▶ **Texte support**

=====

Issa Attye, directeur général adjoint de MBTP et président de la Fédération BTP d’Unicongo, résume la philosophie maison : « Construire pour les générations futures implique de penser durabilité et inclusivité à chaque étape ». Une profession de foi entendue lors de la REF 2025.
Le chantier d’Oyo, vitrine internationale
Mai 2024 a marqué un tournant. À Oyo, ville natale du président Denis Sassou Nguesso, le chef de l’État a inauguré le nouveau siège de la Banque sino-congolaise pour l’Afrique, bâti par MBTP sur un terrain de 3 000 m² pour une surface utile de 480 m².
La cérémonie a réuni Gu Shu, président du conseil de la BSCA Bank, le ministre des Finances Christian Yoka, Roger Rigobert Andely et le maire Gaston Yoka. Devant eux, l’ouvrage affichait des standards internationaux souvent réservés aux capitales, démontrant l’ambition d’implanter des services financiers de pointe en zone semi-urbaine.
Christian Yoka a insisté sur la logique d’expansion bancaire : l’épargne locale cherche désormais des guichets de proximité, tandis que les PME réclament des lignes de crédit adaptées. « Le choix d’Oyo n’est pas anodin », a-t-il rappelé, citant la vitalité commerciale de la ville.

=====

▶ **Données fournies**
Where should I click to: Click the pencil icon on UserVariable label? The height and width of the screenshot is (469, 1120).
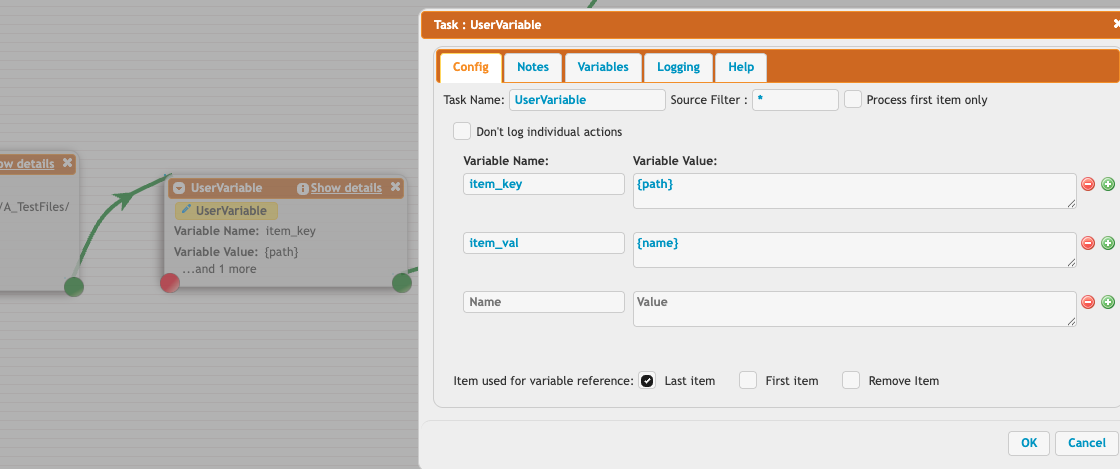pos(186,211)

=====

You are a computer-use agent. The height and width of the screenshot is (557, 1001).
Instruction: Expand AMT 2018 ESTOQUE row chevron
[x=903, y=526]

=====

▶ **Consignes**
a – Selon le texte sur le chantier d'Oyo, quelle est la surface utile du nouveau siège de la Banque sino-congolaise pour l'Afrique ?
b – Modifiez le texte sur le chantier d'Oyo : reprenez le passage commençant par « Le chantier d’Oyo, vitrine » et finissant par « en zone semi-urbaine. », en remplaçant « capitales » par « grandes villes ».
c – Poursuivez le texte sur le chantier d'Oyo à partir de l'endroit où il s'arrête.

▶ **Réponses**
a – 480 m².

b –
Le chantier d’Oyo, vitrine internationale
Mai 2024 a marqué un tournant. À Oyo, ville natale du président Denis Sassou Nguesso, le chef de l’État a inauguré le nouveau siège de la Banque sino-congolaise pour l’Afrique, bâti par MBTP sur un terrain de 3 000 m² pour une surface utile de 480 m².
La cérémonie a réuni Gu Shu, président du conseil de la BSCA Bank, le ministre des Finances Christian Yoka, Roger Rigobert Andely et le maire Gaston Yoka. Devant eux, l’ouvrage affichait des standards internationaux souvent réservés aux grandes villes, démontrant l’ambition d’implanter des services financiers de pointe en zone semi-urbaine.

c –
Un sésame financier pour les grands projets
Le classement COBAC confère aux sociétés sélectionnées un risque pondéré plus favorable dans les bilans bancaires. Concrètement, MBTP peut négocier des lignes de garantie moins coûteuses, ce qui abaisse le prix final des travaux et renforce la compétitivité de ses offres face aux consortiums étrangers.
L’accès élargi au crédit coïncide avec l’annonce, par la BSCA Bank, d’un relèvement progressif de capital qui passera de 53 à 73 milliards de francs CFA avant 2028. Cette enveloppe devrait financer des relais d’agences, des solutions numériques et de nouvelles infrastructures physiques au Congo-Brazzaville.
En devenant un interlocuteur privilégié des banques, MBTP pourrait également accompagner les programmes gouvernementaux de logements sociaux, de ponts secondaires et de réhabilitation des voiries urbaines, dossiers régulièrement mis en avant par le ministère de l’Aménagement du territoire pour soutenir la croissance hors pétrole.
Infrastructures, clé de la diversification
La République du Congo cherche à réduire sa dépendance aux recettes pétrolières, qui représentent encore une part prépondérante des revenus budgétaires. Les infrastructures, en reliant territoires et marchés, figurent parmi les piliers identifiés du Plan national de développement et du partenariat public-privé promu par Brazzaville.
En ce sens, la trajectoire de MBTP symbolise l’émergence d’un tissu d’entreprises locales aptes à capter les retombées de la dépense publique et à retenir la valeur ajoutée sur le territoire. Son ascension suggère que la politique de contenus locaux progresse discrètement mais sûrement.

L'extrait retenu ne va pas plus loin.